Think of these as two layers in the same stack. SQLAlchemy provides the engine, sessions, ORM, and query language. SQLModel sits on top, layering Pydantic validation onto SQLAlchemy declarative models. SQLModel is not a competitor; it is an opinionated convenience layer.

That mental model helps with the choice. If your project benefits from one definition that drives both the API contract and the table, SQLModel pays for itself. If you have complex schemas, polymorphism, or heavy use of SQLAlchemy 2.0 features, raw SQLAlchemy with separate Pydantic schemas gives you more headroom.

Hands-on Example

The same User model, written both ways. First in SQLModel.

from typing import Optional
from sqlmodel import SQLModel, Field, Session, create_engine, select

class User(SQLModel, table=True):
    id: Optional[int] = Field(default=None, primary_key=True)
    email: str = Field(index=True, unique=True)
    name: str

engine = create_engine("sqlite:///app.db")
SQLModel.metadata.create_all(engine)

@app.post("/users")
def create_user(user: User):
    with Session(engine) as s:
        s.add(user)
        s.commit()
        s.refresh(user)
        return user

The same thing in plain SQLAlchemy 2.0 with separate Pydantic schemas.

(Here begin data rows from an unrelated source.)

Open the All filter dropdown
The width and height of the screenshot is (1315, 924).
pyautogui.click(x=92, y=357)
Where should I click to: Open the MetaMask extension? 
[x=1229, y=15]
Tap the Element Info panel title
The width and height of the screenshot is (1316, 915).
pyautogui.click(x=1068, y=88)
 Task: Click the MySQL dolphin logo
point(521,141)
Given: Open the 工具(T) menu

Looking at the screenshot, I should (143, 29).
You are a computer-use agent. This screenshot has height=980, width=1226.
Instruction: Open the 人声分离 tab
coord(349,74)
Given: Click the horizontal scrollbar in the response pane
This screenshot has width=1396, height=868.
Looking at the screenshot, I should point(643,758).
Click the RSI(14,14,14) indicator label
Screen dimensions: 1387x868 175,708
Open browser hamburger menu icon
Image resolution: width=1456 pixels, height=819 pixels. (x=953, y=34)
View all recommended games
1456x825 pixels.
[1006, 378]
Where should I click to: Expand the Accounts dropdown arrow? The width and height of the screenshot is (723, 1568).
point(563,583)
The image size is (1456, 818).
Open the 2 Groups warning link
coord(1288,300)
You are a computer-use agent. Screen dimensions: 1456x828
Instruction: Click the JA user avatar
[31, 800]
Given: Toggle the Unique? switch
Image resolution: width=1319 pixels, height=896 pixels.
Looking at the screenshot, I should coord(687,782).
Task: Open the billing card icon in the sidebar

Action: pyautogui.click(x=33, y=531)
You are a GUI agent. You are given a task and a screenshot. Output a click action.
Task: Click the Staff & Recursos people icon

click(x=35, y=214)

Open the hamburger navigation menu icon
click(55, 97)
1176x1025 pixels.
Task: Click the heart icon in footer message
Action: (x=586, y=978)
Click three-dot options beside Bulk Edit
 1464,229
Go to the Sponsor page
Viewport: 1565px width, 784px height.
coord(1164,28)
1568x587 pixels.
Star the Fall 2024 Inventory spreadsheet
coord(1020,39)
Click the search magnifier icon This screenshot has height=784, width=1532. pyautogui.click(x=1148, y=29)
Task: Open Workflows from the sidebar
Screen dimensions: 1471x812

from sqlalchemy.orm import DeclarativeBase, Mapped, mapped_column, Session
from sqlalchemy import String, create_engine
from pydantic import BaseModel, EmailStr

class Base(DeclarativeBase): pass

class User(Base):
    __tablename__ = "users"
    id: Mapped[int] = mapped_column(primary_key=True)
    email: Mapped[str] = mapped_column(String(255), unique=True, index=True)
    name: Mapped[str] = mapped_column(String(120))

class UserCreate(BaseModel):
    email: EmailStr
    name: str

class UserRead(BaseModel):
    id: int
    email: EmailStr
    name: str
    class Config: from_attributes = True

engine = create_engine("sqlite:///app.db")
Base.metadata.create_all(engine)

@app.post("/users", response_model=UserRead)
def create_user(payload: UserCreate):
    with Session(engine) as s:
        user = User(email=payload.email, name=payload.name)
        s.add(user); s.commit(); s.refresh(user)
        return user
SQLModel:  one class -> table + API schema
SQLAlchemy: model class -> table
          Pydantic class -> API schema
              |
              v
      more code, but each class has one job
Same data, two layouts

For small CRUD apps with low schema variance, SQLModel cuts roughly half the boilerplate. For larger systems where the API shape and the persistence shape diverge, SQLAlchemy’s separation is a feature, not a cost.

Common Pitfalls

  • One class for everything in SQLModel. Mixing API-only fields and database-only fields in the same class gets messy fast. Use separate UserCreate, UserRead, UserUpdate classes even with SQLModel.
  • Treating SQLModel as a wrapper for any ORM. It is SQLAlchemy-specific. If you need a different backend, the choice does not help.
  • Skipping migrations. Neither library generates migrations on its own. Pair both with Alembic from day one.
  • Mixing sync and async sessions. SQLAlchemy 2.0 supports async; SQLModel async is workable but slightly less polished. Pick one mode per project.
  • Forgetting from_attributes (formerly orm_mode) in your read schemas. Without it, Pydantic cannot pull data off ORM instances.

Practical Tips

  • Start with SQLModel for prototypes. The reduction in boilerplate is real, especially for tutorials and demos.
  • Switch to raw SQLAlchemy when you hit complex joins, hybrid properties, or custom types you cannot express in SQLModel.
  • Use Alembic with autogeneration but always read the migration file before applying it.
  • Keep one session per request via a dependency. Sessions are cheap to create but expensive to misuse across threads.
  • For read-heavy paths, lean on select plus .options(selectinload(...)) to avoid N+1 queries regardless of which library you choose.

Wrap-up

SQLModel and SQLAlchemy are not rivals; they are different layers of the same stack. SQLModel saves boilerplate when the API and the table are basically the same shape. SQLAlchemy gives you full control when they are not. Either way, the underlying engine, sessions, and queries are SQLAlchemy. Pick based on the complexity of your domain, and do not be afraid to migrate from one to the other as that complexity grows.